何だ……じゃあ翔が死んだ原因は自分にもあるじゃないか。
自分が翔に健斗が帰ったことを言わなければ、こんなことにはならなかったかもしれない。
いやそれよりも前に、健斗といっしょに帰ってればこの運命は避けられたかもしれないのだ。
自分が……
そう考えていると、はっと気がついた。健斗もそうなのだ。この思いに悩んでいる。この複雑な思いのカオスで正確な判断が出来ないでいるのだ。
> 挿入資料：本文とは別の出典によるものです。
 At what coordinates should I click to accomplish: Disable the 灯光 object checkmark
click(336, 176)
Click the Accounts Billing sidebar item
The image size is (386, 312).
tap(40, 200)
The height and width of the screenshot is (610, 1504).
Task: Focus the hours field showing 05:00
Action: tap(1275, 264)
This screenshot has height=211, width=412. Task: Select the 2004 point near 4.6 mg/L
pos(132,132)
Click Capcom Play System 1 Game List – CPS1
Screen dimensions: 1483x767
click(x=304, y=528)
誰のせいで翔は死んだなんて、そんなの決められるわけがない。答えのない答えを追い求めている。
健斗の気持ちに初めて触れたような気がした。
「翔くんと喧嘩したまま……ってことね。」
健斗はその言葉を聞いてゆっくりと頷いた。
「俺がいけないんだ。俺がもっと……大人だったら……あいつのことをちゃんと理解していれば……あいつを許してたら……あんなことには……ならなかったのに。」
違う。
健斗のせいじゃない。
俺にも責任がある。俺も……お前とあいつを引き合わせた超本人なんだ。
心の中でそう叫んだ。言葉にすることはできなかったけど、そう叫んだ。頭がおかしくなりそうだった。
「……じゃあ、ずっと後悔しながら生きていくつもり?」
その言葉はヒロにも向けられたもののような気がして、思わず身構えてしまった。健斗はまた思い悩むかのように深く頭を抱え込んだ。
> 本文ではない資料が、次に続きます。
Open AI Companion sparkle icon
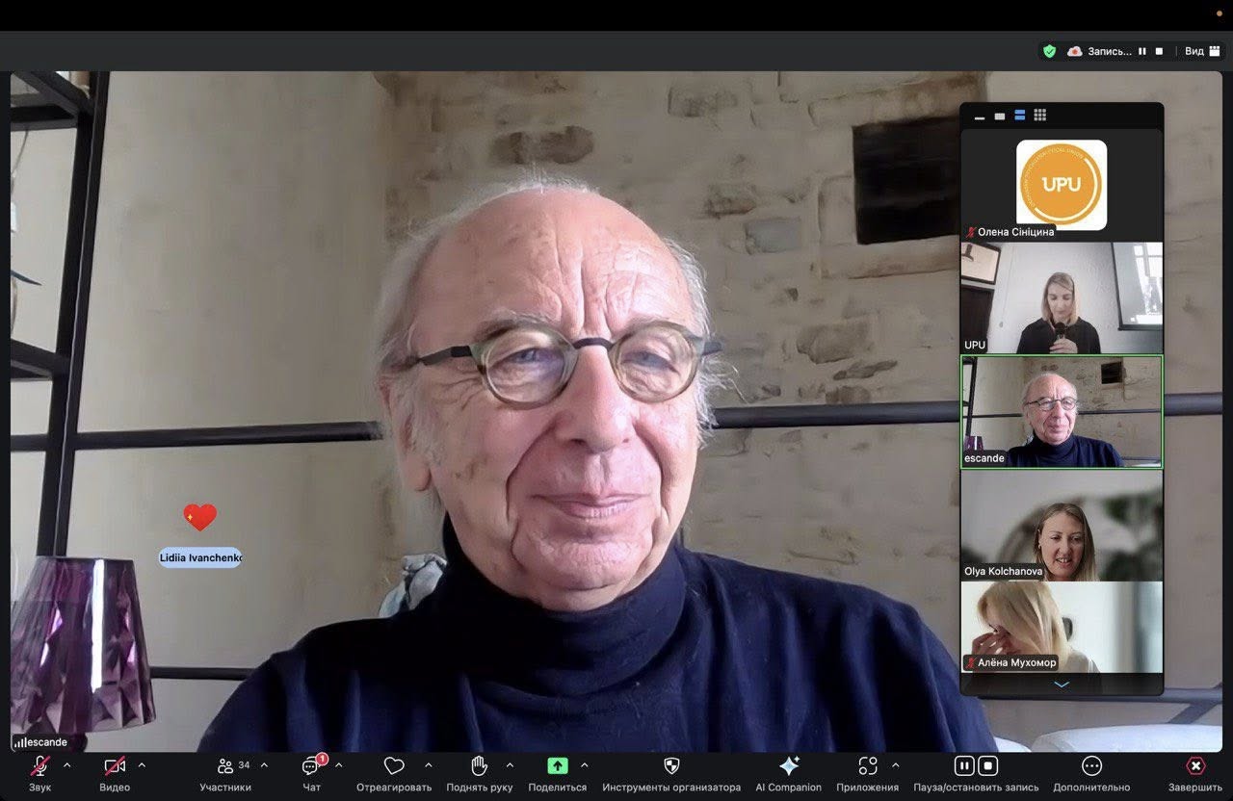1233x801 pixels. coord(789,766)
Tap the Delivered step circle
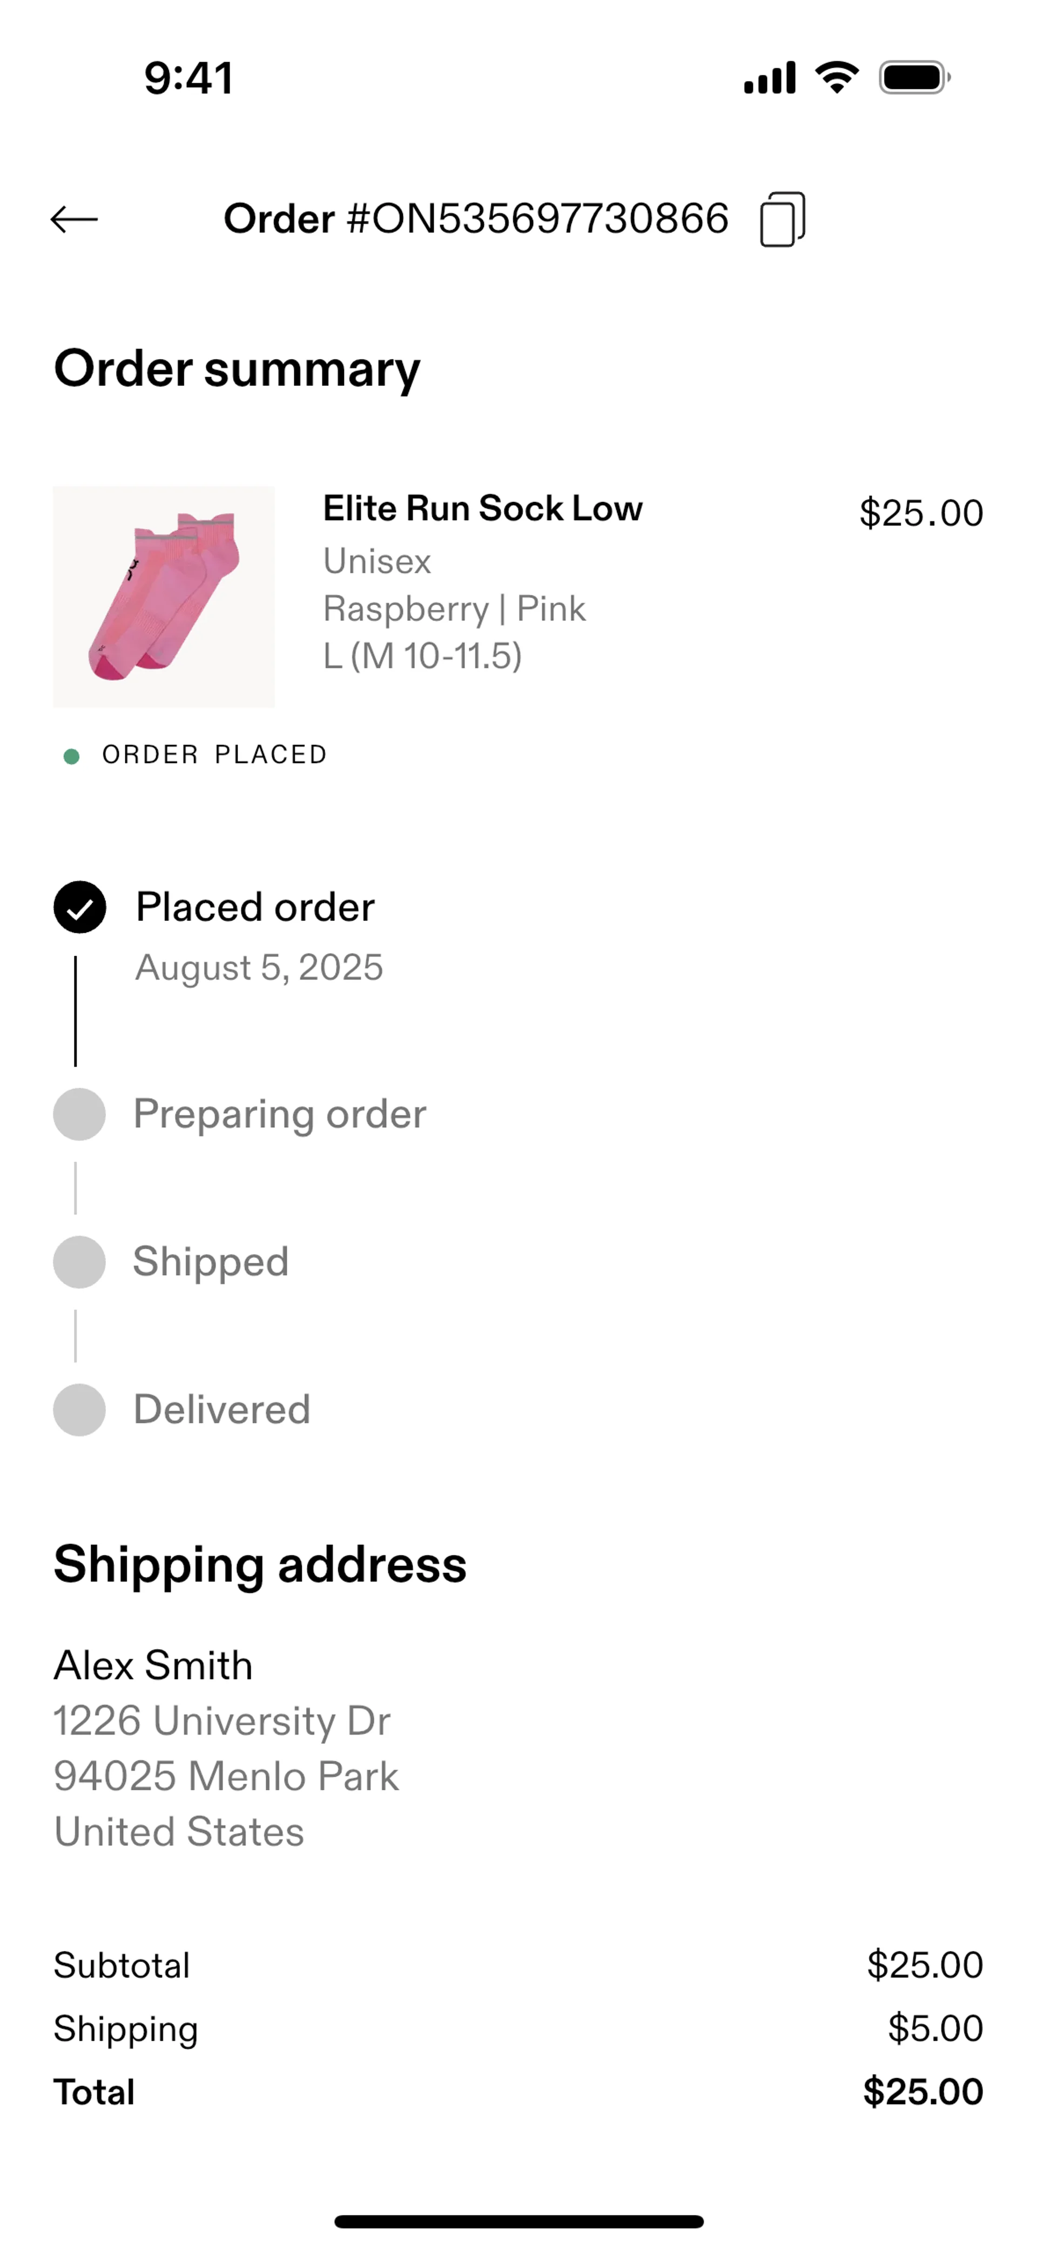The width and height of the screenshot is (1037, 2249). (79, 1409)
「あのね、山中くん。こうしてたら、ああしてたら。そんなことを考えて、悩んで、あなたは人生を無駄にする気なの?過去にとらわれたまま、せっかく助かった命をあなたは無駄にするつもりなの?それこそ、翔くんに申し訳ないって思わない?違う?」
珍しく口調が荒くなった南ちゃんは健斗を真っ直ぐ捉えていた。健斗はしばらく黙り込んでいた。すると、突然立ち上がって南ちゃんに背を向けた。
「……帰ります。手当て、ありがとうございました。」
南ちゃんは何も言わなかった。深くため息をついて、「そう……」と呟いた。健斗は黙ったまま歩き出して、そのまま保健室を後にした。
ヒロも立ち上がって、南ちゃんにお辞儀をした。そして保健室のドアノブに手を触れたとき「真中くん。」と呼ばれた。
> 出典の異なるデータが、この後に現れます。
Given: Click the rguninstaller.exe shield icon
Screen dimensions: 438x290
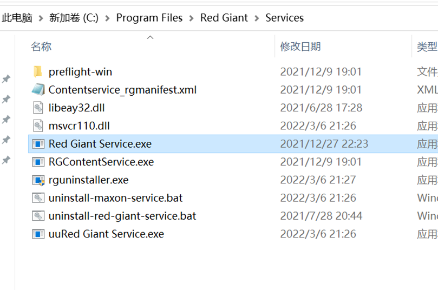Looking at the screenshot, I should click(x=37, y=180).
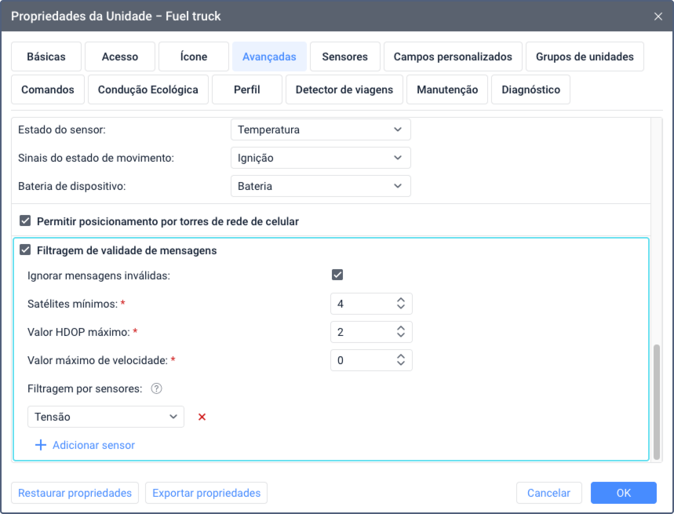Increase Valor máximo de velocidade with the up arrow
The height and width of the screenshot is (514, 674).
pyautogui.click(x=401, y=356)
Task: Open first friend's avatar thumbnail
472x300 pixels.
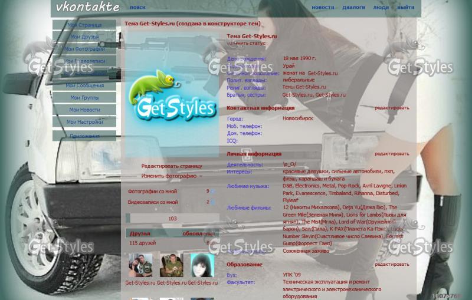Action: coord(140,265)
ヒロは振り返って南ちゃんを見ると、南ちゃんは穏やかな表情でヒロを見つめていた。
「……あなたも同じよ。自分を責めたりしないでね。」
ドクンッと胸が高鳴った。まるで心が見透かされているようだと思った。ヒロはしばらくためらってから、顔をあげて苦笑いを浮かべた。
「……はい。」
それだけ答えると、ヒロは軽くお辞儀をして、ドアノブを捻り、保健室を後にした。